We ask this through Christ our Lord
Chesterton, like many great saints (Newman springs irresistibly to mind) was a controversialist in his bones. But no matter how combatively he argued, as Belloc wrote after his death, “he seemed always to be in a mood not only of comprehension for his opponent but of admiration for some quality in him… it was this in him which made him, with other qualities, so universally beloved.” This combination of combativeness with charity was a quality that Chesterton shared with other holy men; it is, indeed, one of the reasons he understood them so well, a clear example of what is termed “connaturality”, the faculty by which one holy man has a special insight into the mind and heart of another; St Thomas Aquinas’s huge productivity, he wrote, could not have been achieved “if he had not been thinking even when he was not writing; but above all thinking combatively. This, in his case, certainly did not mean bitterly or spitefully or uncharitably; but it did mean combatively. As a matter of fact, it is generally the man who is not ready to argue, who is ready to sneer. That is why, in recent literature, there has been so little argument and so much sneering.”

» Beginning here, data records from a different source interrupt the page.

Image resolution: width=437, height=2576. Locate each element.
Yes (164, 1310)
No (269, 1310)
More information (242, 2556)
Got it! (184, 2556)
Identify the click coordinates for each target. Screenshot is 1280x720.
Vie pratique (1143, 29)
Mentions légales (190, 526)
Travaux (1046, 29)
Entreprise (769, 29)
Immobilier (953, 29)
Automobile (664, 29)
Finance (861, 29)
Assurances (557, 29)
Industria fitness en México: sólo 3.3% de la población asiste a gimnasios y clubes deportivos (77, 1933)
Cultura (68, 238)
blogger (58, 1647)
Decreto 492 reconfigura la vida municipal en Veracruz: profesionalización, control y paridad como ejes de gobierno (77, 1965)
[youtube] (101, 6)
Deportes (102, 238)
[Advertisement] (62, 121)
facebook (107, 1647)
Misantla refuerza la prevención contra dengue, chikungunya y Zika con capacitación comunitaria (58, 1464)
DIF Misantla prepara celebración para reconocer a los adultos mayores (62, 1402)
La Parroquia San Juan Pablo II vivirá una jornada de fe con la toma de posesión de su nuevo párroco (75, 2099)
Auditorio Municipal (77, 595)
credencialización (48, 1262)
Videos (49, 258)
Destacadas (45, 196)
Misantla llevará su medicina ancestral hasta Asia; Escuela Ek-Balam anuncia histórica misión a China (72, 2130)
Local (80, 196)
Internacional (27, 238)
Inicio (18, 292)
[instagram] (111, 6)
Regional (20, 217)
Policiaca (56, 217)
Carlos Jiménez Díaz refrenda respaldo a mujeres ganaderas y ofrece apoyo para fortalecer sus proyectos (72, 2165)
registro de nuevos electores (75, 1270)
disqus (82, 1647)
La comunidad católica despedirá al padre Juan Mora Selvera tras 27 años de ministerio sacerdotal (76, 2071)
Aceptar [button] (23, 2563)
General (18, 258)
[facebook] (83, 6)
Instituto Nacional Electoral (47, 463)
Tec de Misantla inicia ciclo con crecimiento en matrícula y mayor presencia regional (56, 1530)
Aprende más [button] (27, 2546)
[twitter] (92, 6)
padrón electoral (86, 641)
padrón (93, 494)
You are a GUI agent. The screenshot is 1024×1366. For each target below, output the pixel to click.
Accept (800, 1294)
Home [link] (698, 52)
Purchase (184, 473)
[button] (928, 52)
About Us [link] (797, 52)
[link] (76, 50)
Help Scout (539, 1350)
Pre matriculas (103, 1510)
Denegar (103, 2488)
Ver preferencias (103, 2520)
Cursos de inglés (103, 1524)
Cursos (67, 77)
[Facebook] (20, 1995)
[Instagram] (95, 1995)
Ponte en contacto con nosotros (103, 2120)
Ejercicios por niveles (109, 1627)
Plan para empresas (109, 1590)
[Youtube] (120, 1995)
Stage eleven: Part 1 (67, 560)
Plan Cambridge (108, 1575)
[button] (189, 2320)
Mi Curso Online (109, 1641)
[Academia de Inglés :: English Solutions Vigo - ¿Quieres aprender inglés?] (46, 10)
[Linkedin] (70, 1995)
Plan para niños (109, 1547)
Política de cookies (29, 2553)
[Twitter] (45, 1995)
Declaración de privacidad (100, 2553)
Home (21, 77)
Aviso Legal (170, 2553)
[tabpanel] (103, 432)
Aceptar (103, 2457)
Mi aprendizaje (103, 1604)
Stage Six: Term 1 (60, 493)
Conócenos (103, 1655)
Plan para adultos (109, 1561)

Like St Thomas, Chesterton was both combative and charitable; like him, too, he was constantly “thinking even when he was not writing”. Belloc’s verdict, that he was “universally beloved” was borne out touchingly at his funeral. His friend William Titterton followed the coffin on foot: “It is a roundabout way we go. For the police of the place will have it that Gilbert Chesterton shall make his last earthly journey past the homes of the people who knew him and loved him best. And there they were, crowding the pavements, and all, like us, bereaved. Yet it was almost a gala day. There was no moping, no gush of tears. Nay, there was laughter as one of us recalled him and his heroic jollity to another’s ready remembrance. A policeman at the gate of the cemetery said to Edward Macdonald, ‘most of the lads are on duty, else they would all have been here’.”
To this day, Chesterton is beloved, even though there is nobody left who actually knew him. And with his human warmth, there is always, to repeat Professor Scarisbrick’s words: “Above all … that breathtaking, intuitive (almost angelic) possession of the Truth and awareness of the supernatural which only a truly holy person can enjoy.” What more is there to be said?